Nothing like that could happen now. There's no more liquor, no tables, no Donald Ogden Stewart (he lives in London), and no such gall. But there's a good reason for it. The instant Academy presentations became public events comparable in audience rating with a Presidential inauguration, they became pompous. Not that a film academy hasn't the same right to pomposity as the Academy of Arts and Sciences (Boston) or the Academy of Arts and Letters (New York) – and perhaps a better right than the Academy of Allergy (Milwaukee). It isn't a matter of rights, it's a question of innocence and spontaneity; and they, so immensely more important than public dignity, are forever lost.

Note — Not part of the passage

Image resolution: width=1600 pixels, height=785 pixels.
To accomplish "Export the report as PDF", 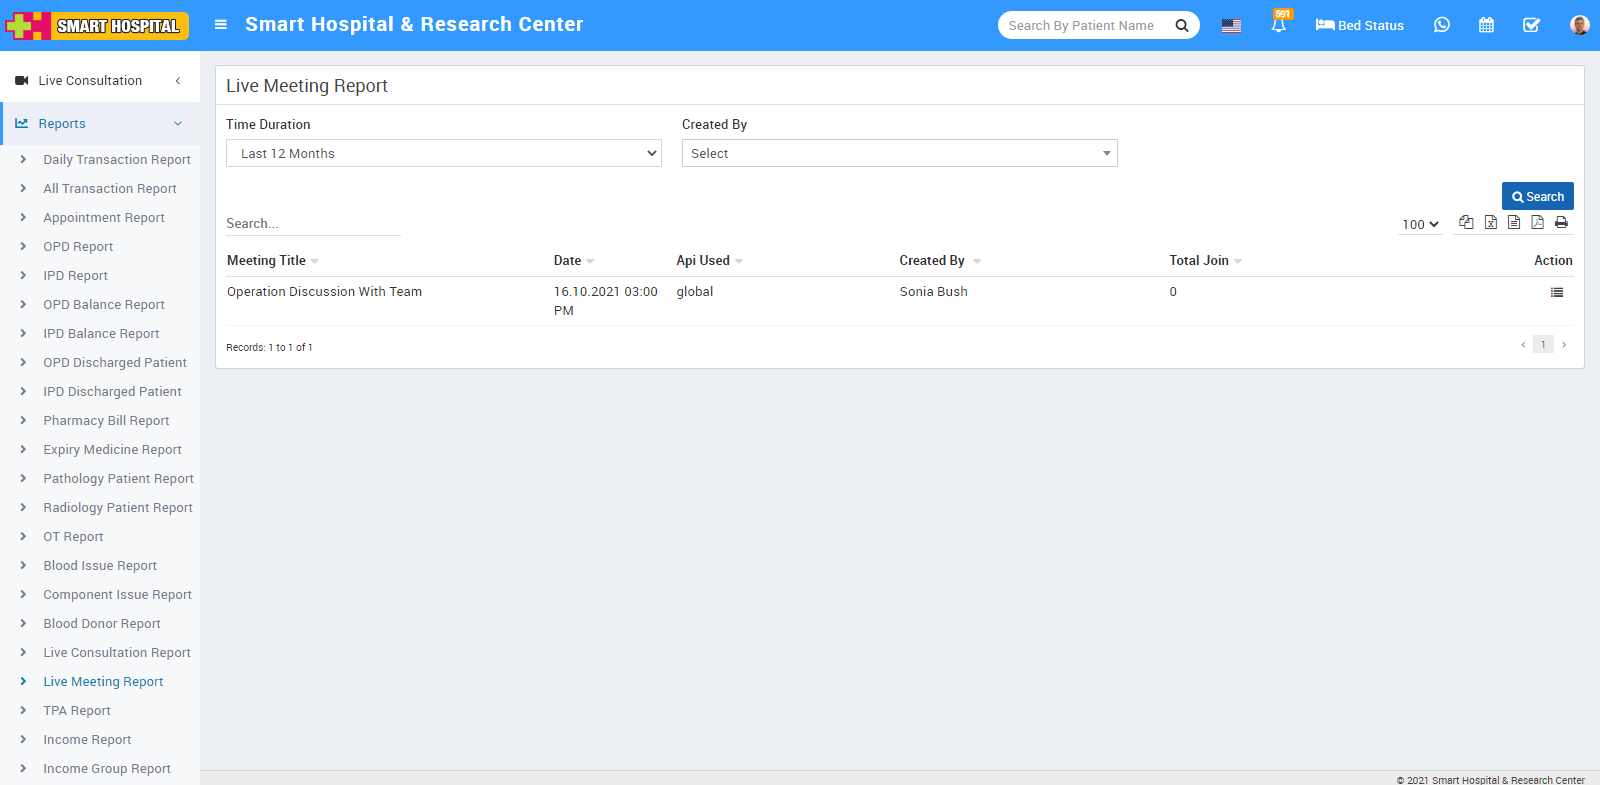I will tap(1537, 222).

For it was innocence and spontaneity, blended with cheerful extroversion and open competition, that made the film community centered in Hollywood not only one of the most amusing and cultivated (the word is quite intentional) in the world, but also one of the most influential. For twenty-five years the American cinema sought out, and formed a loosely cohesive community of, the most attractive personalities and talents that Europe could offer. It was a cosmopolitan society that worked hard, played hard, and raised the American film to first competitive position practically everywhere in the world.
But now senescence has set in. Many of the most talented actors, writers and directors have fled abroad to avoid either taxes, the blacklist, or the frightful gerontic problem of the community, and sometimes all three. Five of the seven major studios have fallen by default into the hands of aging accountants. Their rambling public remarks, always, unluckily, quoted in the press, are so incoherent as to completely panic the stockholders of any other business. Leading men of fifty-five and even sixty fornicate – at least on the screen – with lasses of scarcely twenty-two. Grandmothers stride across Vistavision in fierce pursuit of happiness, usually sexual. The belles dames of the press corps are almost Biblical in their longevity. Dignity, as a result, is everywhere. It's almost all the town has left.
The Academy was founded in 1927 by, among others, Richard Barthelmess, Harold Lloyd, Mary Pickford, Milton Sills, Irving Thalberg, Louis B. Mayer, a pair of Warner brothers, and Douglas Fairbanks, Sr., who served as its first president. Among its stated purposes was that of "encouraging the arts and sciences of the profession by . . . awards of merit for distinctive achievement."
The militant statuette, later christened Oscar, was designed by a founding member, the late Cedric Gibbons. "To the public," declares a recent Academy brochure, "an Oscar is a badge of distinction. To its recipient, the film maker, an Oscar means even more. It is his most valued possession because it represents what every creative mind prizes highest: the respect and admiration of his peers."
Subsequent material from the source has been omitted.